Enganei-me redondamente quando, há uns dias, deixei aqui escrito sobre a minha vontade de não haver guerra na Ucrânia, e de acreditar que tudo não passaria de um “bluff” russo. Infelizmente, estava completamente errado. Tudo porque, simplesmente, não achava possível que a invasão que está a acontecer pudesse ocorrer em plena Europa nos nossos tempos. Após os infelizes acontecimentos dos últimos dias, há agora lugar a uma pequena reflexão sobre a situação mundial. Começo pelos Estados Unidos da América. Os USA nunca tiveram qualquer reserva em invadir países terceiros, sempre que isso lhes pudesse trazer vantagens, invariavelmente escudados em argumentos como “direitos humanos, liberdade e democracia”. Mau grado o importante e decisivo apoio que prestaram à Europa no desfecho da segunda grande guerra, a partir daí tem sido um verdadeiro abuso.
Assistimos a invasões militares descaradas como na Coreia, Vietnam, Iraque e Afeganistão, ou mascaradas como no Chile e outros países Latino Americanos onde a ingerência é constante, ou ainda a posição inaceitável de apoiar a prolongada e violenta agressão de Israel à Palestina. Têm sido os mentores de grande destruição e de centenas de milhar de mortos e de refugiados, à custa da denominada “civilização ocidental”. A geografia concedeu-lhes o privilégio de estarem sempre longe desses territórios que invadem e ocupam, facto que faz com que a sua população seja preservada dos efeitos diretos ou colaterais.
Vamos agora à Rússia. O imperialismo russo tentou sempre manter o controlo sobre os países vizinhos membros da ex-União Soviética, como modo de preservar as suas fronteiras e manter a influência política regional. Sabemos bem que a Rússia nunca aceitou bem esse desmembramento do império. Assim sendo, sempre que qualquer desses países tem a ousadia de querer ser “verdadeiramente independente”, lá está a Rússia para o por na ordem.
É o caso atual da Ucrânia, que está a ficar privada de algumas regiões, ou até de todo o seu território, por ousar tomar decisões legítimas a qualquer país independente.
Não tenho especial simpatia pelo regime ucraniano. Além de apoiar elementos da extrema-direita, e até nazis, considero uma imprudência, apesar de tudo, desejar integrar a NATO, numa atitude ostensiva de provocação à Rússia, ainda para mais estando essa impossibilidade consignada nos acordos de Minsk. Mas isso não lhe retira o direito de tomar decisões soberanas próprias de um país independente, dentro de um quadro de respeito internacional e de bom senso.

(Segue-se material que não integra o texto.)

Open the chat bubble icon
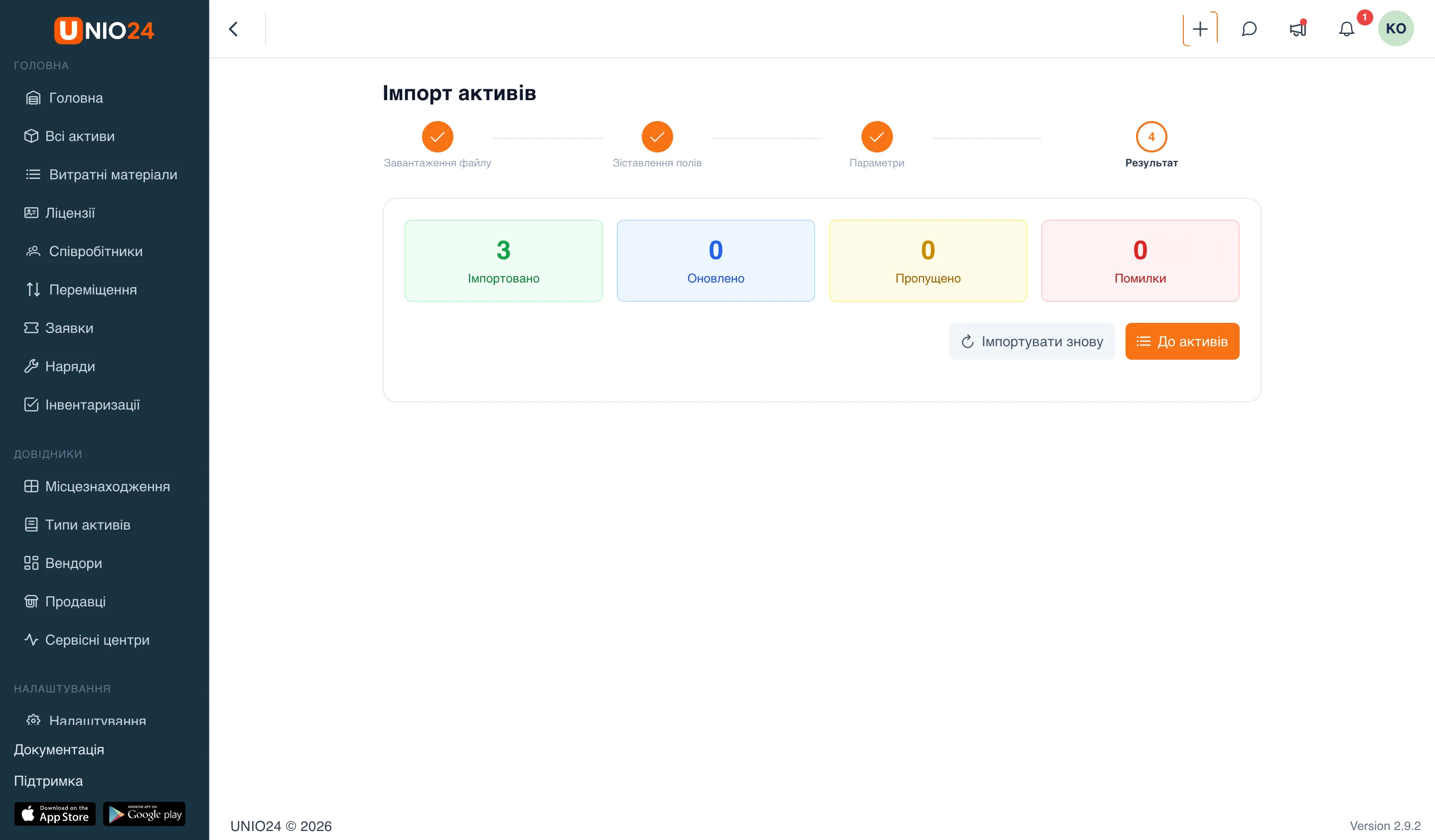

A União Europeia vem à pressa tentar resolver questões que ignorou durante vários anos, como é seu costume. O fechar de olhos à enorme lavagem de dinheiro sujo da Rússia fez da UE, durante muito tempo, um espectador complacente. Uma verdadeira defesa da Ucrânia teria passado pela sua integração na União, cumprindo o processo legal, contribuindo antes de mais para uma melhoria da qualidade da democracia ucraniana, que deixa ainda muito a desejar.
O ocidente vai agora tentar vencer a Rússia através de duras sanções, e a Europa, que neste caso até apostou nos valores da diplomacia, vai sofrer duros efeitos colaterais, especialmente económicos.
A China, essa terceira potência imperial, está ali no seu miradouro a observar, e a tentar perceber como poderá também tirar dividendos de todo este complexo jogo. Entretanto, estamos todos em frente às televisões, a assistir à literal destruição de um país, sem nada podermos fazer para o evitar. O meu pensamento vai para o massacrado povo ucraniano, a sofrer uma terrível ocupação ilegal e completamente exposto às decisões arbitrárias e violentas de um sanguinário ditador imperialista, Putin, que não hesita em envenenar adversários políticos ou em prender os opositores que possam fazer-lhe frente num futuro processo eleitoral.
“Vivemos em tempos interessantes”, como refere uma maldição chinesa quando perante uma situação catastrófica. Neste caso com o nuclear à espreita.